§ What you will do:
Produce an exact transcription of the data, with the images left out.

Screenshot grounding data
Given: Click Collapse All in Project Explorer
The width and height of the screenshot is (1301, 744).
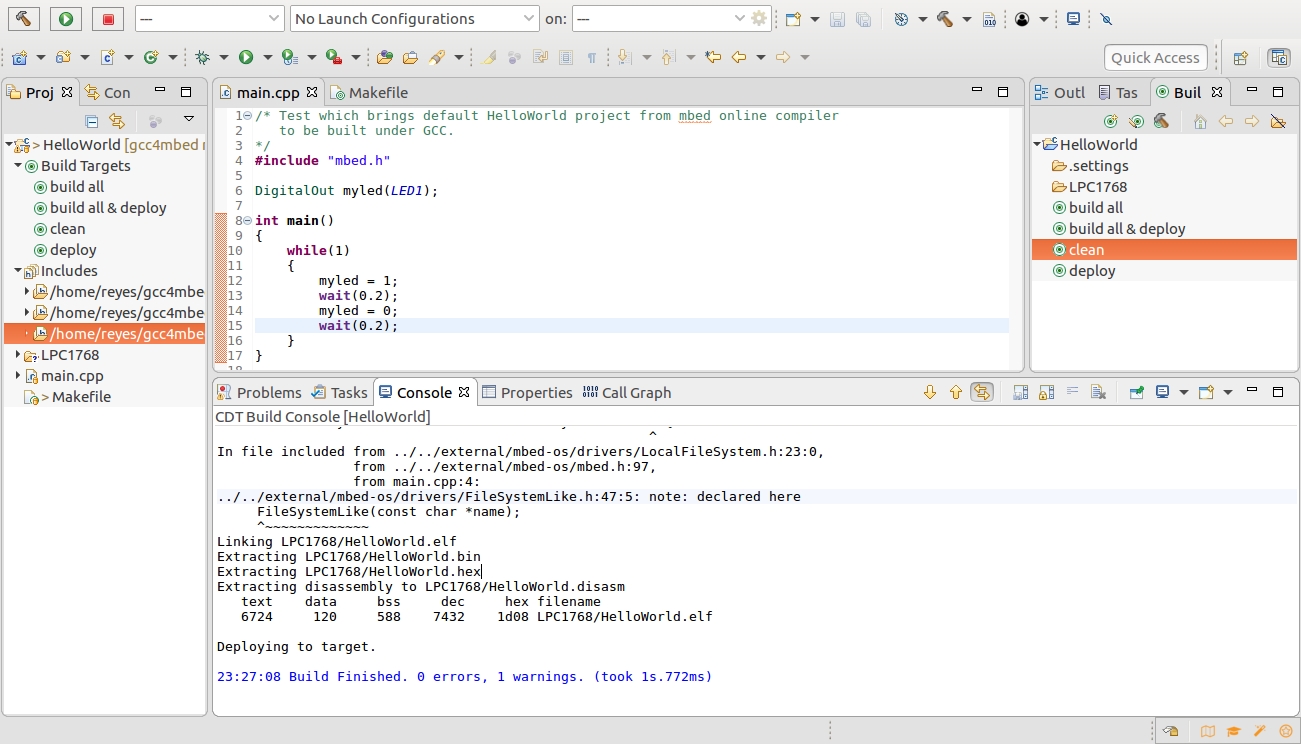Looking at the screenshot, I should (92, 121).
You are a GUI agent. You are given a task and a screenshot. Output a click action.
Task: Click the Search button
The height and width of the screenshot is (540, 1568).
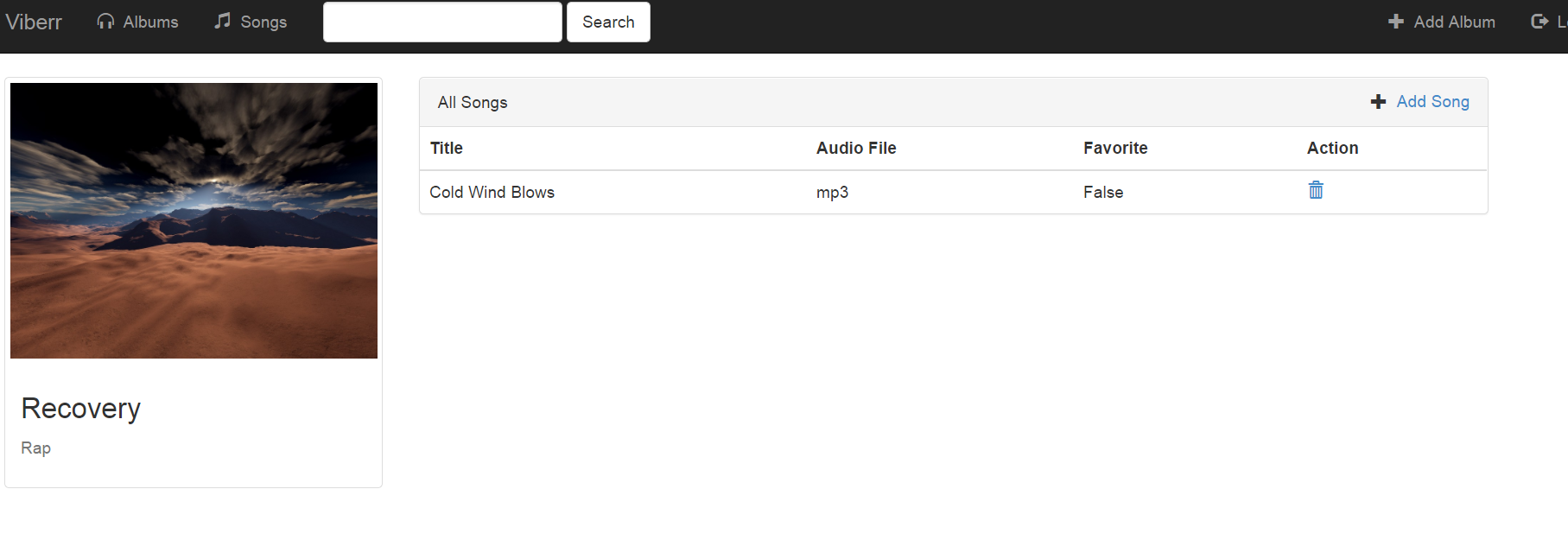point(608,22)
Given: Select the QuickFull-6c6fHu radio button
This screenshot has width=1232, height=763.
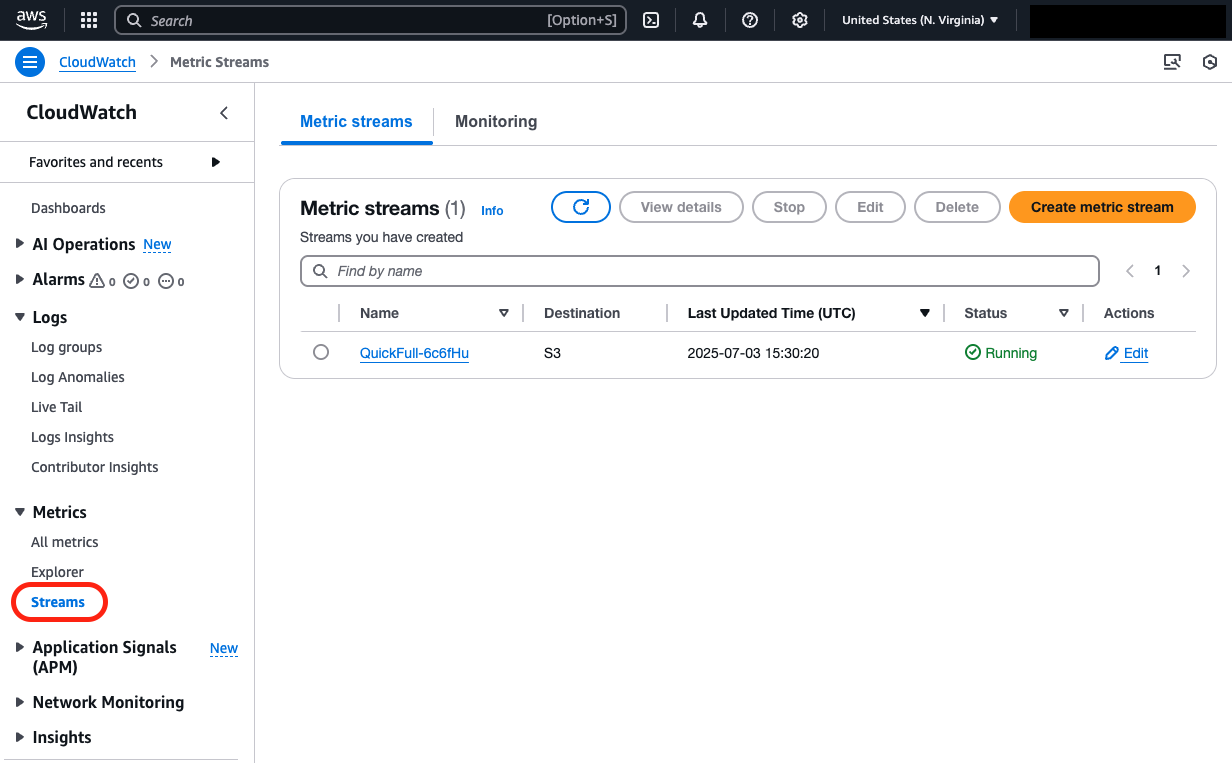Looking at the screenshot, I should pos(321,352).
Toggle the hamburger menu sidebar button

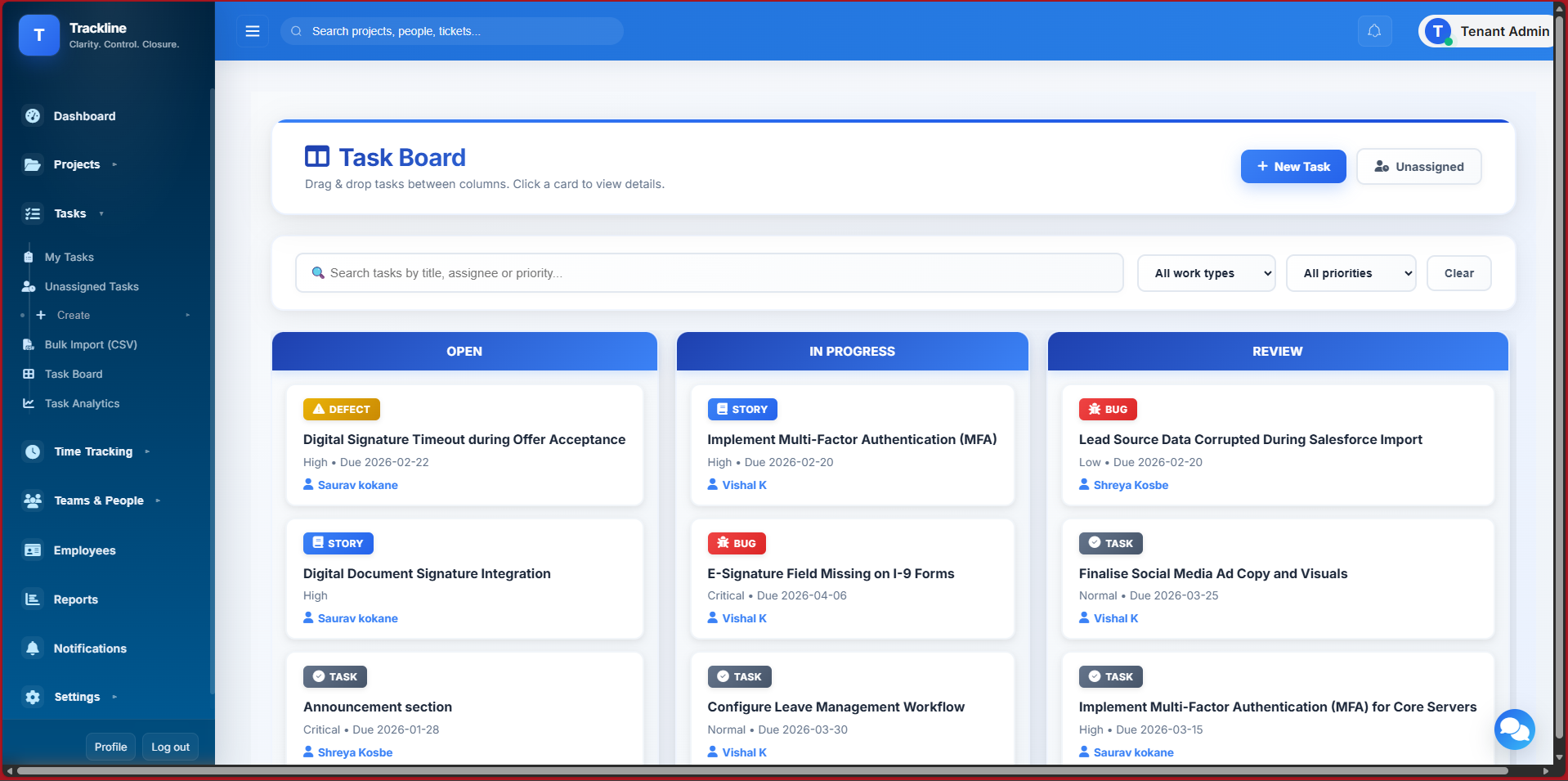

§ Solution for this problem:
Given: Click Collapse All in Project Explorer
The width and height of the screenshot is (1301, 744).
Looking at the screenshot, I should (92, 121).
You are a GUI agent. You are given a task and a screenshot. Output a click action.
Task: Click the Search button
The height and width of the screenshot is (540, 1568).
point(608,22)
Given: Select the QuickFull-6c6fHu radio button
This screenshot has width=1232, height=763.
Looking at the screenshot, I should pos(321,352).
Toggle the hamburger menu sidebar button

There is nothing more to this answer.